Oct
24
Soup Kitchen, from Bo Keely
October 24, 2006 |
Every day when I walk into the soup kitchen in Blythe, CA, it’s like opening a Louis L’Amour novel where I learn a dozen useful facts of life. On today’s “menu”:
1. How to hang a door: Better hang it before you frame it, like the legal system, to ensure no cracks.
2. How to straighten a newborn chick’s legs: Peel back the shell of the abandoned egg, put the chick in the sunshine and dose it with a drop of vinegar and water every hour until it walks.
3. How to become an Indian for $100: Locate someone on a reservation to get the name of a recently deceased Indian and his birth certificate.
4. How to enter jail: Preclude hardships by entering with a full stomach, empty bladder, laceless shoes and beltless trousers (laces and belts are confiscated), warm shirt, memorized phone contact for bail, and cigarettes sewn into your clothes for barter.
5. How to make better soup: Join a food line.
Ken Smith adds:
I was in that kitchen with Bo Keely for a noon meal, on the house. All the throwouts from local restaurants went into a huge soup kettle then were ladeled out the local members of indigent society who shuffle around the town, sleep under abandoned houses, camp under bushes by the nearby Colorado River.
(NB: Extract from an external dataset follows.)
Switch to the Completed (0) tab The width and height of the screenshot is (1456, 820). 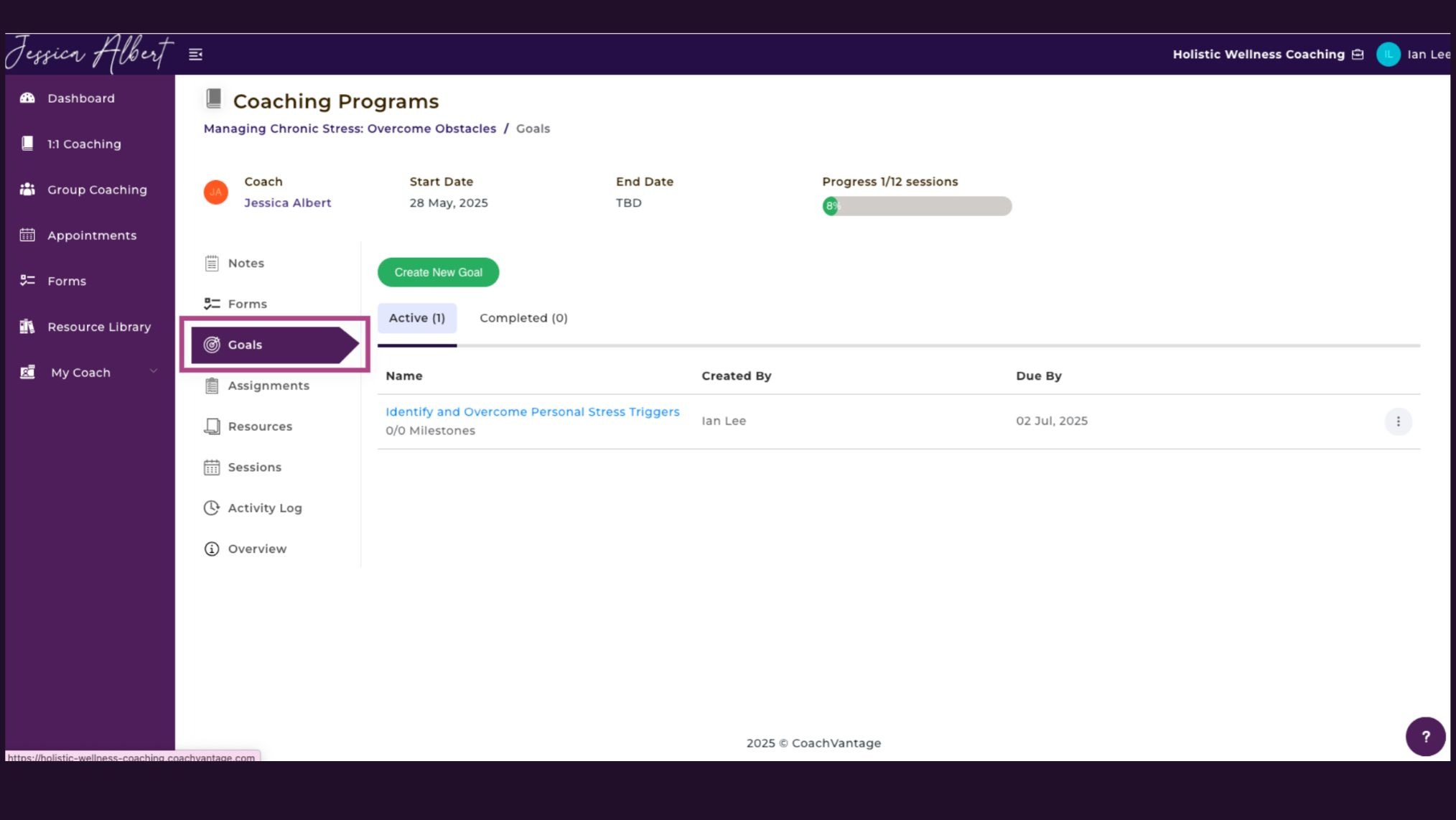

I was not able to figure out how Bo differentiates himself from these bums, but his mind is compartmentalized, with these bums in one compartment and himself in another. The main difference is Bo acquired an education, was once a national paddleboard champion, racquetball player, and knows how to artificially inseminate cows. And he walked across 95 countries around the world.
Why he ended up eating in a free kitchen soup house and sleeping in his car is a mystery. I visited him twice with to discover how I might affect his life. Alas, such intentions are common to fools. Moses couldn’t change his tribe; as soon as he turned his back they reverted to character. Jesus failed also, nothing has changed in human nature since he ascended to the heavens. I guess he’d had enough for a couple million years and will renege on his promise to return.
Bo has been out of work for years, to my knowledge. His last occupation was substitute teaching in the local high school. Out of work so long he has no employment record from which to draw unemployment benefits. In times past could be arrested for “no evident means of support.”
One thing likable about Bo is he doesn’t give a hoot what anyone thinks about how he eats or dresses. Truly he has created his own life.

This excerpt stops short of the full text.